→ **Task requirements**: Set down the data below exactly; pictures stay out.

→ **Dataset entries**:
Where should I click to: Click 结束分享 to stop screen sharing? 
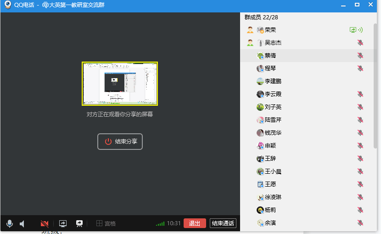[x=120, y=142]
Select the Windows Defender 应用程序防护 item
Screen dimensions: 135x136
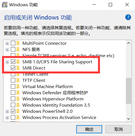point(55,93)
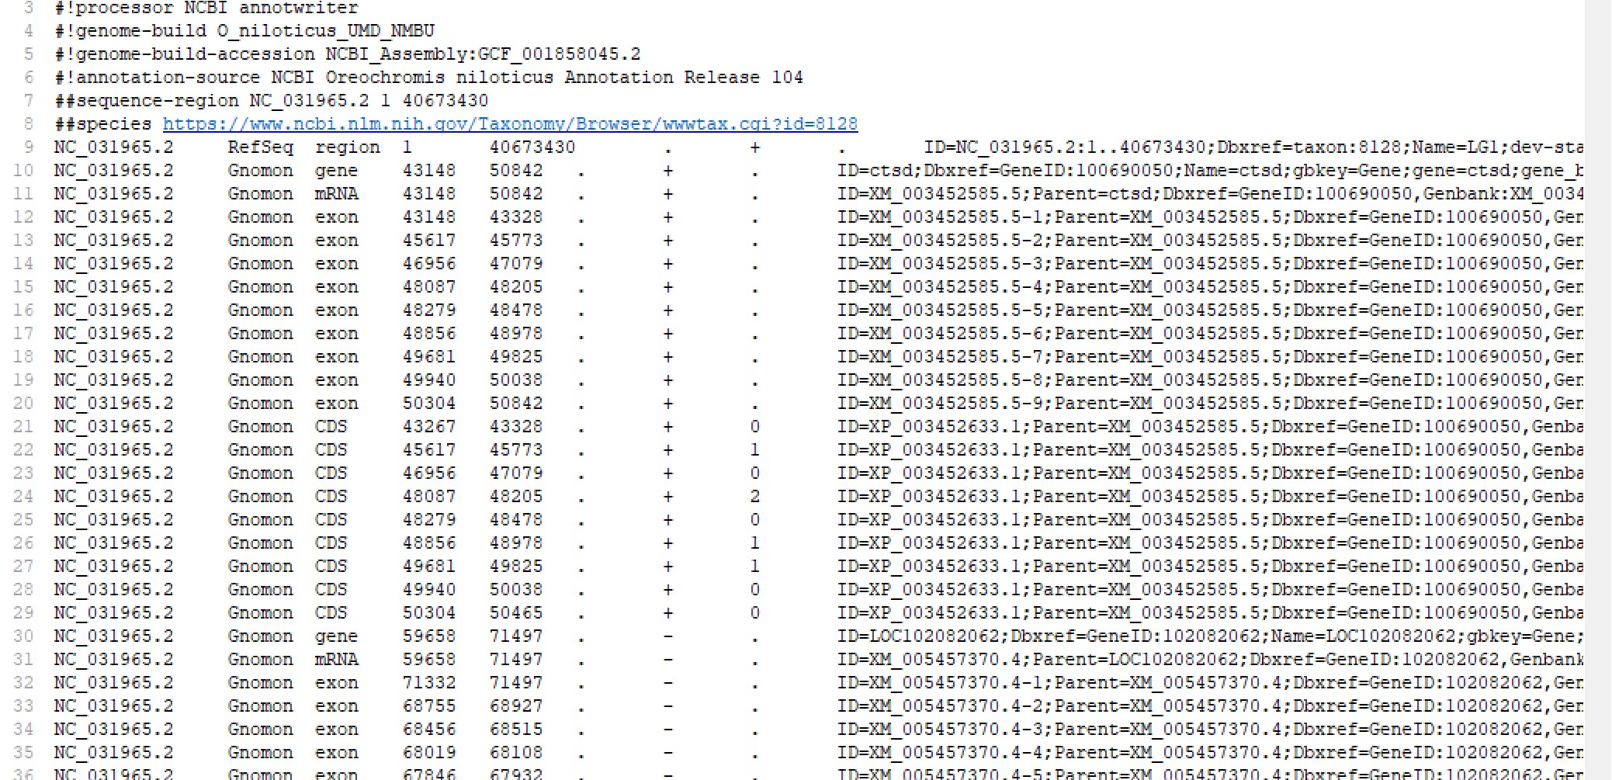The image size is (1612, 780).
Task: Click line number 21 in the gutter
Action: (23, 427)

→ **Solution to this exercise**:
Where should I click to: Click 结束分享 to stop screen sharing? 
[x=120, y=142]
Select the Windows Defender 应用程序防护 item
Screen dimensions: 135x136
point(55,93)
The image size is (1612, 780).
Task: Click line number 21 in the gutter
Action: (23, 427)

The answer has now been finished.